CAVEAT: The histogram function is supposed to be used in a manner resembling the following: SELECT histogram_numeric(age, 30) FROM employees;, which means estimate the distribution of employee ages using 30 histogram bins. However, within the resolver class, there is no way of telling if the second argument is a constant or an integer column with a whole bunch of different values. Thus, a pathologically twisted user could write something like: SELECT histogram_numeric(age, age) FROM employees;, assuming that age is an integer column. Of course, this makes no sense whatsoever, but it would validate correctly in the Resolver type-checking code above.

We'll deal with this problem in the Evaluator.

Writing the evaluator

All evaluators must extend from the abstract base class org.apache.hadoop.hive.ql.udf.generic.GenericUDAFEvaluator. This class provides a few abstract methods that must be implemented by the extending class. These methods establish the processing semantics followed by the UDAF. The following is the skeleton of an Evaluator class.

#!Java
  public static class GenericUDAFHistogramNumericEvaluator extends GenericUDAFEvaluator {
 
    // For PARTIAL1 and COMPLETE: ObjectInspectors for original data
    private PrimitiveObjectInspector inputOI;
    private PrimitiveObjectInspector nbinsOI;
 
    // For PARTIAL2 and FINAL: ObjectInspectors for partial aggregations (list of doubles)

- GIVEN TASK: According to the Hive histogram text, which abstract base class must every evaluator extend? The lines below come from a separate source and have no connection to the Hive histogram text.

- DATA LINES:
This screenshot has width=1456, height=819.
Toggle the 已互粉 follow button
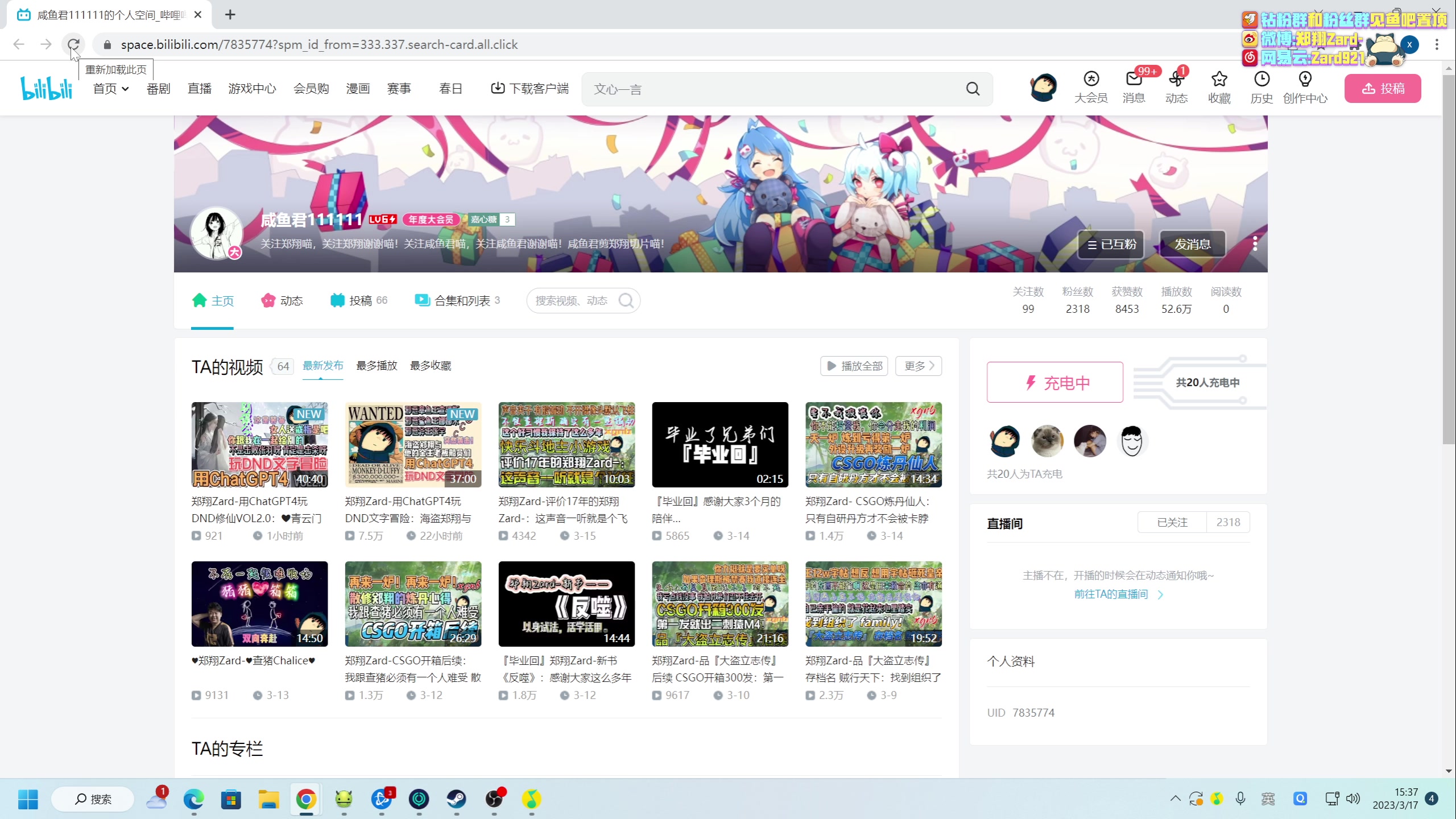1111,245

- EXERCISE OUTPUT: org.apache.hadoop.hive.ql.udf.generic.GenericUDAFEvaluator